Here then are signs of hope in the darkness of global greed

For Catholics there is another reason for hope. On the feast of the Assumption we heard Luke’s story of Elizabeth’s visit to Mary and the latter’s Magnificat (Luke1: 39-56). It is a significant and hopeful story for all New Zealanders and especially for women because two women are centre stage√¢ÀÜ≈°√¢‚Ä∞¬•a place women rarely occupy in Scripture in contrast to the political and social reality of our country. (Unfortunately we hear the story proclaimed only three times throughout the entire year and never on a Sunday.) Someone said, ‘Mary’s Magnificat reveals that Mary is not only full of grace but full of political opinions.’

So what is the Magnificat? It’s Mary’s great song of praise and hope, a ‘toast to our God’:

My soul proclaims the greatness of the Lord and my spirit rejoices in God my Saviour; because he has looked upon the humiliation of his servant. Yes, from now onwards all generations will call me blessed, for the Almighty has done great things for me.

Holy is his name, and his faithful love extends age after age to those who fear him. He has used the power of his arm, he has routed the arrogant of heart. He has pulled down princes from their thrones and raised high the lowly. He has filled the starving with good things, sent the rich away empty. He has come to the help of Israel his servant, mindful of his faithful love – according to the promise he made to our ancestors – of his mercy to Abraham and to his descendants forever.

Mary’s prophetic proclamation is the longest speech given to any woman in the entire Bible. (Luke silences most of the other women in his Gospel but not Elizabeth and Mary.) The two parts of the Magnificat may be described as being about love of God and love of neighbour, spirituality and social justice, or contemplation and action. Whichever way we decide to approach it we get caught up in Mary’s cry of joy. Mary the poor, struggling Galilean peasant woman, has been chosen by God.

Here then is hope in the darkness of nothingness

In the second part Mary sings passionately of God’s mercy to oppressed people, God’s victory over the powerful. The reality of first century Palestinian Jewish society called out for this kind of salvation. The song is full of powerful verbs. The approach of the Reign of God will mean the reversal of so much: the hungry will be fed, the lowly exalted and the powerful toppled. Mary herself, the teenager pregnant with the Messiah, embodies the reversal she proclaims.

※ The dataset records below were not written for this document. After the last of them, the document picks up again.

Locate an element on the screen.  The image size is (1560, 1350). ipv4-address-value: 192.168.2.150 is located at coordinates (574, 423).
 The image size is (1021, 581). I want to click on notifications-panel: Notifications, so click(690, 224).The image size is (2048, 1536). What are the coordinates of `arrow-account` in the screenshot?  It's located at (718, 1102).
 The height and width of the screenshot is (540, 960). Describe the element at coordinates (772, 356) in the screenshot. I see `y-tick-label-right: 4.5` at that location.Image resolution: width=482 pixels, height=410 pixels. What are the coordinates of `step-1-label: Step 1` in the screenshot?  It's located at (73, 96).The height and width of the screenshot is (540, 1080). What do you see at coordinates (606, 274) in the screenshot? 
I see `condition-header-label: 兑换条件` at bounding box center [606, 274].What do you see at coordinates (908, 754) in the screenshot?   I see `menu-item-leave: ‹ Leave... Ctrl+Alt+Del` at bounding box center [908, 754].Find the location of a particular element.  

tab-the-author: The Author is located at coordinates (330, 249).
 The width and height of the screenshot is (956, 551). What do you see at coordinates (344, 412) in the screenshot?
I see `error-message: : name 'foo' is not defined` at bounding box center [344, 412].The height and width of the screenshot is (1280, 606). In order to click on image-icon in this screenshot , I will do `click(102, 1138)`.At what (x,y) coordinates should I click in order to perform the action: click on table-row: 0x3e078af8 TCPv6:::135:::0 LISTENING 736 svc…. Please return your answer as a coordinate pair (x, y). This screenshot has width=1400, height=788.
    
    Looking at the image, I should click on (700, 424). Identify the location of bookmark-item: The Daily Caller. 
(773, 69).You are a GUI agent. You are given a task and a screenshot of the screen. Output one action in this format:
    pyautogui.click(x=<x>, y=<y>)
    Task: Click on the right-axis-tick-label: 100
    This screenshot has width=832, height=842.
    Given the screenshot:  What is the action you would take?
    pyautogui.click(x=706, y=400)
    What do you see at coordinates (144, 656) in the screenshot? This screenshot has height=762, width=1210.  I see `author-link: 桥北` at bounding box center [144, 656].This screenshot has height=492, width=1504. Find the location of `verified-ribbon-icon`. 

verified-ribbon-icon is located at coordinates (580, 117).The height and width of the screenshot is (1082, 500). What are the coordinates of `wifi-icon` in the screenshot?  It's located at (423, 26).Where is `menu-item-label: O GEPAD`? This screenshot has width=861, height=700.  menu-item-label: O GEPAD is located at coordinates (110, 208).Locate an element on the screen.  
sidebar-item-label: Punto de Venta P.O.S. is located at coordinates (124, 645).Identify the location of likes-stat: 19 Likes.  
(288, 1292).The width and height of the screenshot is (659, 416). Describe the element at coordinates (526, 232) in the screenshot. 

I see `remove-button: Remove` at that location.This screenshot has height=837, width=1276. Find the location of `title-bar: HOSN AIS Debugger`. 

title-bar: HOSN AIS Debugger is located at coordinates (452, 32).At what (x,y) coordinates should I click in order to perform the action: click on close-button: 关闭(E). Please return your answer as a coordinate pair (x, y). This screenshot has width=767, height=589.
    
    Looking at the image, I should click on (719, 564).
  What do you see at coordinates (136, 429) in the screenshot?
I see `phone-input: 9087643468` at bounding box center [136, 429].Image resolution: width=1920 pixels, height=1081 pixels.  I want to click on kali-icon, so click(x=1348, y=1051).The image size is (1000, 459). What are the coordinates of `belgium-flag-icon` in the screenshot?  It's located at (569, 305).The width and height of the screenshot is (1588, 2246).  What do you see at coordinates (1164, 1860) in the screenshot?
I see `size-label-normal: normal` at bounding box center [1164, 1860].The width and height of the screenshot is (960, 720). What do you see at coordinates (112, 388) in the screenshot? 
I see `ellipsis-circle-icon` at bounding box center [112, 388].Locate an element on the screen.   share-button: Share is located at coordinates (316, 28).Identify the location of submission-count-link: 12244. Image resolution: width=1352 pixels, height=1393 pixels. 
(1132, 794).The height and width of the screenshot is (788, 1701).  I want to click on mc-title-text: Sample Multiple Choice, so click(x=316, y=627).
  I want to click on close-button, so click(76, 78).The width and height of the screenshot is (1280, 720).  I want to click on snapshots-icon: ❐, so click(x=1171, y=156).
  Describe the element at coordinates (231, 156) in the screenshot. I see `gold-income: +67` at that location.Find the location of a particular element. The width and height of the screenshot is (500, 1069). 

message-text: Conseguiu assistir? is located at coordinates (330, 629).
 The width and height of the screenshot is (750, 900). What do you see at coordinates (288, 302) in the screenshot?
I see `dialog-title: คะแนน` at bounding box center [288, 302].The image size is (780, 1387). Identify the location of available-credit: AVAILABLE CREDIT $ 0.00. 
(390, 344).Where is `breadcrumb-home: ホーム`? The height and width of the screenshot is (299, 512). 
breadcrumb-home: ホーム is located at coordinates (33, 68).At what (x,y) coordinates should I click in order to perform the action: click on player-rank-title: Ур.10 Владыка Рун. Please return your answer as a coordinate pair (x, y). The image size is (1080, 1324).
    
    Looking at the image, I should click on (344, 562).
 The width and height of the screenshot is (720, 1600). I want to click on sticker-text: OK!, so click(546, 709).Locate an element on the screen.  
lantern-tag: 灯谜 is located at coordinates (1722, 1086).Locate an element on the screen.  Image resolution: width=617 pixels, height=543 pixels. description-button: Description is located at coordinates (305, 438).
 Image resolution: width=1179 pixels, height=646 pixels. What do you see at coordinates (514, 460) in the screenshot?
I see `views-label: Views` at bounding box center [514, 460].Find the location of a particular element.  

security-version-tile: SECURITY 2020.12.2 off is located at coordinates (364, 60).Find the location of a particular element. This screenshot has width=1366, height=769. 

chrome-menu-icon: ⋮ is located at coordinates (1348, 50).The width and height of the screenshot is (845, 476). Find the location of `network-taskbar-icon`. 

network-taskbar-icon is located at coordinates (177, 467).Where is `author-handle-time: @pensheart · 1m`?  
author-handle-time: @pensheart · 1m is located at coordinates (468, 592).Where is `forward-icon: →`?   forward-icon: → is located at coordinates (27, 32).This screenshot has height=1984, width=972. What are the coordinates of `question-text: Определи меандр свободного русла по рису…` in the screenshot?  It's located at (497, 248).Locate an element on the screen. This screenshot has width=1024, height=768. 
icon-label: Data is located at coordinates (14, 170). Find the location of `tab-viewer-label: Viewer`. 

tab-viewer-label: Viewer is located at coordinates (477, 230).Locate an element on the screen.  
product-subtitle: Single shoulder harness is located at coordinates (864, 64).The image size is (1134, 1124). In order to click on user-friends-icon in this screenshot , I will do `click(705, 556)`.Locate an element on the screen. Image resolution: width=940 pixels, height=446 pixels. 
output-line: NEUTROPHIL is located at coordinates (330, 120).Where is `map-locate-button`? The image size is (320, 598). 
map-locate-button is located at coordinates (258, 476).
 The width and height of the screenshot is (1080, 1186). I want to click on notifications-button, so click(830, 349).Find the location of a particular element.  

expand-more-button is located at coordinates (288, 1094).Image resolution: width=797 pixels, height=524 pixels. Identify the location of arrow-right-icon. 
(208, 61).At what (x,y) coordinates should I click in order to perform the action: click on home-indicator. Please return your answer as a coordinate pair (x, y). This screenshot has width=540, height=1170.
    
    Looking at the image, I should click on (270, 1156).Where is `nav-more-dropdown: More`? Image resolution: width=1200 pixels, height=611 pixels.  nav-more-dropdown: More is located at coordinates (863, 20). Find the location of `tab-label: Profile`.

Here then is hope in the darkness of oppression

VJ Day marking the end of WW II, is one of the days in NZ on which our flag is hoisted on government buildings. Perhaps seeing it on Assumption day triggered an imaginative stretch for us, maybe sparked some unconventional answers for our troubled world, and helped us believe in new possibilities for peace and justice. Mary, hope in our darkness, pray for us.